106 Partial left ventriculectomy (PLV) has been advocated as an alternative to heart transplantation (OHT). However, little data is available regarding clinical outcomes and the long-term benefit of PLV. We report the results of a prospective trial of PLV in pts with idiopathic dilated cardiomyopathy. METHODS: A prospective clinical trial of PLV was begun on 10/96. Inclusion criteria were 1) idiopathic cardiomyopathy, 2) NYHA class IV, 3) LVEDD >7.0cm, 4) severely impaired exercise oxygen consumption (VO2 Max). All pts met standard criteria for listing for OHT. RESULTS: 18 pts underwent PLV (15 male, mean age 51.4 yrs). Mean follow-up is 15.2 months. Seven pts (7/18, 39%) were UNOS status I with 5 pts on IABP. Mean pre-op LVEF was 13.1±4.5% and pre-op LVEDD was 8.1± 1.0 cm. There were significant improvements in LVEF, NYHA Class, LVEDD, and degree of mitral regurgitation at up to 18 months follow-up (Table). There were 2 early deaths (sepsis 1, MSOF 1) and two late deaths(recurrent heart failure 1, CVA 1).
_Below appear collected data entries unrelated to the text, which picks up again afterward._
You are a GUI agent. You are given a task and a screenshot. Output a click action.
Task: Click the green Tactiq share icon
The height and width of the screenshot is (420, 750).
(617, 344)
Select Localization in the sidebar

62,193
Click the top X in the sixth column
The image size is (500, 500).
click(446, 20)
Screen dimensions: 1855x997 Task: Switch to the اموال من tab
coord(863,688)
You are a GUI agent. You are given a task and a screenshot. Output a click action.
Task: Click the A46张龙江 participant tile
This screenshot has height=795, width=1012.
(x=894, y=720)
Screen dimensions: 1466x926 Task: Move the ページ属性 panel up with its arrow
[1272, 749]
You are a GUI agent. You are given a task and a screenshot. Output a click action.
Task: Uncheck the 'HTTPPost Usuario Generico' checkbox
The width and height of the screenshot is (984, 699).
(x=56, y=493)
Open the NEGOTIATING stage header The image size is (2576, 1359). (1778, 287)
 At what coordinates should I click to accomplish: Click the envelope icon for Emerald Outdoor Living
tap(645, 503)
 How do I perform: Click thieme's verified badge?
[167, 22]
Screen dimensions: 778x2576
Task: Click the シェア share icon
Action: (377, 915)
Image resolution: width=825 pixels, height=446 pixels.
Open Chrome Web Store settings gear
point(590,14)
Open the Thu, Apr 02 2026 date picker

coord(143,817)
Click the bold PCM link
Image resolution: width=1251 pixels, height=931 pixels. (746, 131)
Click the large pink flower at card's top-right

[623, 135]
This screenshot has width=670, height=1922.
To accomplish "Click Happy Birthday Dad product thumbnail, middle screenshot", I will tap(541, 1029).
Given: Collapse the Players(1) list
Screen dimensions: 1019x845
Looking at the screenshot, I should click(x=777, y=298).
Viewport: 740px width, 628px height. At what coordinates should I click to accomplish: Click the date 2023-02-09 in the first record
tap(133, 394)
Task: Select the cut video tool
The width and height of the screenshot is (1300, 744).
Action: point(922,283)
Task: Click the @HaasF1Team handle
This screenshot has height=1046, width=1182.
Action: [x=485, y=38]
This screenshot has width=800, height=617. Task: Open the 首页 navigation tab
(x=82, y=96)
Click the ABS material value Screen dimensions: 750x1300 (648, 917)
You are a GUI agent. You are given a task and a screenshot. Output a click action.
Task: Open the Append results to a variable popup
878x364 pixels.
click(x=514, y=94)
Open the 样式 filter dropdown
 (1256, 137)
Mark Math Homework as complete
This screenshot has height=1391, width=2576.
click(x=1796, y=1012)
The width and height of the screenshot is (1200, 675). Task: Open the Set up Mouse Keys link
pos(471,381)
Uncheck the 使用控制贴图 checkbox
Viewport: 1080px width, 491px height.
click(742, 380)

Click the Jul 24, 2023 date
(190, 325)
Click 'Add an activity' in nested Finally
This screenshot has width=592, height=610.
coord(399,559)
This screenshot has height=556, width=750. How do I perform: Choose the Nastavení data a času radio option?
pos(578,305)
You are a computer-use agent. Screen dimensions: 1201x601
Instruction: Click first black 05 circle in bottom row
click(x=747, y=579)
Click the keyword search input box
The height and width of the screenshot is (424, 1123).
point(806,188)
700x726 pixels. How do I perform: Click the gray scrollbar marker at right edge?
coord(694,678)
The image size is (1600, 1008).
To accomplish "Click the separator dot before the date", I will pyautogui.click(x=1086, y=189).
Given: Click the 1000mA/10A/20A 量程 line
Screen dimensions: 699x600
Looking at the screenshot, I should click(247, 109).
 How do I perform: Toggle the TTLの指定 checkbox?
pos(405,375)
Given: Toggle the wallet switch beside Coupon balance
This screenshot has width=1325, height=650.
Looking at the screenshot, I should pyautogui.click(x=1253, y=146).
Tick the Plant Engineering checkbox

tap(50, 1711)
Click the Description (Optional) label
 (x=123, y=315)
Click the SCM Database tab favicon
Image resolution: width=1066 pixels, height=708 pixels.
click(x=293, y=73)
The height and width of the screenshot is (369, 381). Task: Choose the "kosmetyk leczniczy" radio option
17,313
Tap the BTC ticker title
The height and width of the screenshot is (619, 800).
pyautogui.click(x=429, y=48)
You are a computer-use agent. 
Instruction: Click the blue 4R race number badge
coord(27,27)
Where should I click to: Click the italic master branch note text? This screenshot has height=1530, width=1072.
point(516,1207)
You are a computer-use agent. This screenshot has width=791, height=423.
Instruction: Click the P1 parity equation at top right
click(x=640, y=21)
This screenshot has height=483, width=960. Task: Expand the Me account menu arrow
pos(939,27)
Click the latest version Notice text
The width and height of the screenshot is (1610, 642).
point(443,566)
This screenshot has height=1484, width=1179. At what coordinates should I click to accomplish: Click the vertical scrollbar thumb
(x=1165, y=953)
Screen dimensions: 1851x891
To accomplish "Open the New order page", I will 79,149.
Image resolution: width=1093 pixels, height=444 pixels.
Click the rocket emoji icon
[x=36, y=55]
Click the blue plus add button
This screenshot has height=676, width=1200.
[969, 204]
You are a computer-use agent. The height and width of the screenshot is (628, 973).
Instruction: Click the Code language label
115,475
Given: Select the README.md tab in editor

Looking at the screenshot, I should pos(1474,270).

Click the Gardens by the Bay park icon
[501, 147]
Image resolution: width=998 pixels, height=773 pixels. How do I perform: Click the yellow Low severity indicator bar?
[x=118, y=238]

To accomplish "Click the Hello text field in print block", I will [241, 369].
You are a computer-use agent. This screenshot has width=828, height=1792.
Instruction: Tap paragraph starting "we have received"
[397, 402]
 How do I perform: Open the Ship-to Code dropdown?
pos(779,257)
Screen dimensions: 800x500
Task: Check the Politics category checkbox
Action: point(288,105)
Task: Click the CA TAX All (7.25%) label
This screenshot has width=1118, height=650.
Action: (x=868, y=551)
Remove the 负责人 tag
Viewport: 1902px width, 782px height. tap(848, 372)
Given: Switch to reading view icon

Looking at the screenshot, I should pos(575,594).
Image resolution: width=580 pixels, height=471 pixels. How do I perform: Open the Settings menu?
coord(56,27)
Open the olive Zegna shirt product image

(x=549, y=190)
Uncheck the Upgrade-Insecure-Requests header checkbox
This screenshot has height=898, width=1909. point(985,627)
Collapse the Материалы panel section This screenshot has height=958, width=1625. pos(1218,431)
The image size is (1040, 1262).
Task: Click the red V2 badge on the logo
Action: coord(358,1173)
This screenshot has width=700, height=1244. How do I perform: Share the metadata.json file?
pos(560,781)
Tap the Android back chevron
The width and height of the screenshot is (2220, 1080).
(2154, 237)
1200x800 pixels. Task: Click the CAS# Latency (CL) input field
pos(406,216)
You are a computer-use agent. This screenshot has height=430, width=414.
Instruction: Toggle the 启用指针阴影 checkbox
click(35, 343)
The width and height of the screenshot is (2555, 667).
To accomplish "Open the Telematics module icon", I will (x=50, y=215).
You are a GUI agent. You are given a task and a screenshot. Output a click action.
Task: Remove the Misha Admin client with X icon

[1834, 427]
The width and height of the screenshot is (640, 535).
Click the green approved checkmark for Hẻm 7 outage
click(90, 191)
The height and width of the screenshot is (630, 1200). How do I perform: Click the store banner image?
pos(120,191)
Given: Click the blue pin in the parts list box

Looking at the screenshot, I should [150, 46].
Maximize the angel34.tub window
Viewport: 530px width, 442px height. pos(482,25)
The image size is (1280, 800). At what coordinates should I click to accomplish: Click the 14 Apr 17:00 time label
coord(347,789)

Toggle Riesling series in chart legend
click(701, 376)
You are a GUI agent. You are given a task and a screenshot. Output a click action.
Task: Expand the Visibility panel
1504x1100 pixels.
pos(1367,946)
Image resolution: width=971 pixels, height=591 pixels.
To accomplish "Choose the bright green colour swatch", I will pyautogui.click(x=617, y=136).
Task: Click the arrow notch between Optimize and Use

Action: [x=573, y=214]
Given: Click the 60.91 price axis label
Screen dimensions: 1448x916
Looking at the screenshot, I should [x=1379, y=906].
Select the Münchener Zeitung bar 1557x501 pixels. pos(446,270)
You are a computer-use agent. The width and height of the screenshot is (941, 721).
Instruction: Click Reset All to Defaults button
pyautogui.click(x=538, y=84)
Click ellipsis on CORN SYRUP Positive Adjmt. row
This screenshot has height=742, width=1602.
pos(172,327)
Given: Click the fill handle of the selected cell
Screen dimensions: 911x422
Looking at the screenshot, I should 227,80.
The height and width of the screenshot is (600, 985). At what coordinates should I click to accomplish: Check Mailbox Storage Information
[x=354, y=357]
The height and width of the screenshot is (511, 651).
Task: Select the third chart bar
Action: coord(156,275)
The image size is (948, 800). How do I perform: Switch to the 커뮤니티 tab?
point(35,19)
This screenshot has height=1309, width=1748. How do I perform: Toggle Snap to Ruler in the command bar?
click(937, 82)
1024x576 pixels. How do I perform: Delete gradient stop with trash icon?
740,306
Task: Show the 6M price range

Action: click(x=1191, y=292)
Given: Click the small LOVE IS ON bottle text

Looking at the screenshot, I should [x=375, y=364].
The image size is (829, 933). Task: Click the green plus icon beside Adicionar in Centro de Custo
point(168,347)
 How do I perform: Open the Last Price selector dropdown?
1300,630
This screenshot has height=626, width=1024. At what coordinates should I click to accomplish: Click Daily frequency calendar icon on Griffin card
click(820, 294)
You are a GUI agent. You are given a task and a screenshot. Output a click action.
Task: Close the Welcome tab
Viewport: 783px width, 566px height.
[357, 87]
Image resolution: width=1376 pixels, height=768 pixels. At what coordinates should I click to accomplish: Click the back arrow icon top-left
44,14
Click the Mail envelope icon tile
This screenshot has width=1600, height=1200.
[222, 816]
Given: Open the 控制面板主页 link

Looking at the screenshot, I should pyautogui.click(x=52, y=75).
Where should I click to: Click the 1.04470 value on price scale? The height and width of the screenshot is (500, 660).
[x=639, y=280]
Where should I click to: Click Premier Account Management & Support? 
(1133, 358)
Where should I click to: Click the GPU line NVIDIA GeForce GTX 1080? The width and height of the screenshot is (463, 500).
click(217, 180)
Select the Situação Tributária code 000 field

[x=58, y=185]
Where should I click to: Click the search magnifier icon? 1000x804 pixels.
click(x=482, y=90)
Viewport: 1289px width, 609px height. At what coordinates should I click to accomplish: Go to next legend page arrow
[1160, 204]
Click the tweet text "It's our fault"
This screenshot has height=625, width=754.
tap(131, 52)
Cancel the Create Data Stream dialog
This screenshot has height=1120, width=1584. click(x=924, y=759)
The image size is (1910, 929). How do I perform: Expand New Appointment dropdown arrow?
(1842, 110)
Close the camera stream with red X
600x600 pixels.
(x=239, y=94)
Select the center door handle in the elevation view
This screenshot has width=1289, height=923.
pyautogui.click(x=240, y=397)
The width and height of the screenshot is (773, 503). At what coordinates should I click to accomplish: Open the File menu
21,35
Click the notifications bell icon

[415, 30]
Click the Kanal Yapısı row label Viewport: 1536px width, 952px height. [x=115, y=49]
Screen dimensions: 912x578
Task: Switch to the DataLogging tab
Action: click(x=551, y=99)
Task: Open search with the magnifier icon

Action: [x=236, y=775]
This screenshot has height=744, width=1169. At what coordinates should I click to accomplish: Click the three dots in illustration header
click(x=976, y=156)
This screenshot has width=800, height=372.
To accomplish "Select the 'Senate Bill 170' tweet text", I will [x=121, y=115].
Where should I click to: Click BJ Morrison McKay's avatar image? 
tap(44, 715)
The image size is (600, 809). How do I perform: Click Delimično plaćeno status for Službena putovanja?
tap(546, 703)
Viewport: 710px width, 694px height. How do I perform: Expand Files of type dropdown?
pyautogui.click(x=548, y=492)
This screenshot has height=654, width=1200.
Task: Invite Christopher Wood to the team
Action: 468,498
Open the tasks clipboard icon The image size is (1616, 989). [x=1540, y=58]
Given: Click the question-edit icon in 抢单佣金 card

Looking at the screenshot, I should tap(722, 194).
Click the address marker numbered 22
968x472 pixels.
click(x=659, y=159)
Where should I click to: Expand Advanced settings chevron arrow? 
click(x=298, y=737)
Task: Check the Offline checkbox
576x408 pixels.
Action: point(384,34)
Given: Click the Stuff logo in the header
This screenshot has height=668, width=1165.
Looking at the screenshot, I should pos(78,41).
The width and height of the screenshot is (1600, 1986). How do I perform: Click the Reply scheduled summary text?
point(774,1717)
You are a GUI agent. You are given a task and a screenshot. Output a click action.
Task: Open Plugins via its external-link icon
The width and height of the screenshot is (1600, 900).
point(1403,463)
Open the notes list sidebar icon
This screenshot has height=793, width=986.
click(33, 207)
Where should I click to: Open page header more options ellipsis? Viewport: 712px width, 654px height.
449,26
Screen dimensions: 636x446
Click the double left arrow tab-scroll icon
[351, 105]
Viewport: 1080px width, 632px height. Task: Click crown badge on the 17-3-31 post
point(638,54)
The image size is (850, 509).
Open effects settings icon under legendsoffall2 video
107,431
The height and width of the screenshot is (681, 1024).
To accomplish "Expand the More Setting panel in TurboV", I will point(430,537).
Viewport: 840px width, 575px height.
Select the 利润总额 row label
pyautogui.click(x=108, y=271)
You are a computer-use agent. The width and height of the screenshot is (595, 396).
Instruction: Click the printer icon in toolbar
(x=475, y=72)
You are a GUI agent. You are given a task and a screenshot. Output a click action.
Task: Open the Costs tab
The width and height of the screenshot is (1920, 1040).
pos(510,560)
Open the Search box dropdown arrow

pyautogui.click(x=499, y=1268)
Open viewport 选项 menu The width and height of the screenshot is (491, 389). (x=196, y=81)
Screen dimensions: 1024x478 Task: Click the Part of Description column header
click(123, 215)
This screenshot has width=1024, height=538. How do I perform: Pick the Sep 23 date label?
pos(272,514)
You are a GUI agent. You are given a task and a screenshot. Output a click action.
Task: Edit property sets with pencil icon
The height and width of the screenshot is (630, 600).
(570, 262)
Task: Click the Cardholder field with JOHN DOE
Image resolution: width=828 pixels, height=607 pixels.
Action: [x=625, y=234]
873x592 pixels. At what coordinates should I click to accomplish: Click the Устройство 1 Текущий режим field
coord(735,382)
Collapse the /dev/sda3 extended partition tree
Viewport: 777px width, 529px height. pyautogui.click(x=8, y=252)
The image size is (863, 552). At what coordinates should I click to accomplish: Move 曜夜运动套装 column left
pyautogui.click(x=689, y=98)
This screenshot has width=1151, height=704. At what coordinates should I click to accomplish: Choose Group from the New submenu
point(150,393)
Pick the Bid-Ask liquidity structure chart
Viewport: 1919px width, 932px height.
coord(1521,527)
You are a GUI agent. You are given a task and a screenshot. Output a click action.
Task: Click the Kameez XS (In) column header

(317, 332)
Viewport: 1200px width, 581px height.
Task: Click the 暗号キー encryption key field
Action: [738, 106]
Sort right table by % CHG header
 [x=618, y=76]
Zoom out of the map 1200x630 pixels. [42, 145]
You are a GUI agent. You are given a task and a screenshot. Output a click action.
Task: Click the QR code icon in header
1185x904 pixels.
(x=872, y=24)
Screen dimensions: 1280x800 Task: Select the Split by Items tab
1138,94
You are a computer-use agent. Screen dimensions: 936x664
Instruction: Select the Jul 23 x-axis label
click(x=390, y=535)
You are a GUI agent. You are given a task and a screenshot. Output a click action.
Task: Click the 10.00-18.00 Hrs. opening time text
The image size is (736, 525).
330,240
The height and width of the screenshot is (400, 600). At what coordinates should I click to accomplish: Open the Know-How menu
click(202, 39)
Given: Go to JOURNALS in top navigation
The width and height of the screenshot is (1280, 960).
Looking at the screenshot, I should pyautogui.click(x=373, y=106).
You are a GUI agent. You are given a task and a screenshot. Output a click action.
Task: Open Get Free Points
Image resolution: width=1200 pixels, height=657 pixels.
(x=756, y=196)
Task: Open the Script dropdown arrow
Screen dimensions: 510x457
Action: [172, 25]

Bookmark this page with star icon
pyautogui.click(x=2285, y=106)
Five pts (5/18, 28%) developed recurrent heart failure and required listing for OHT. Kaplan-Meier freedom from death at twelve months was 86% and at 18 months was 77%. Kaplan-Meier freedom from death or listing for OHT was 55% at 18 months. Statistical analysis was performed with repeated measures of analysis of variance (MANOVA).TableCONCLUSION: Partial left ventriculectomy resulted in significant improvements in LV function and NYHA Class in the majority of pts with end stage idiopathic dilated cardiomyopathy. However, some pts developed recurrent heart failure that required listing for transplantation. Current efforts are focused on determining which preoperative parameters will identify pts that will have long-term benefit from PLV.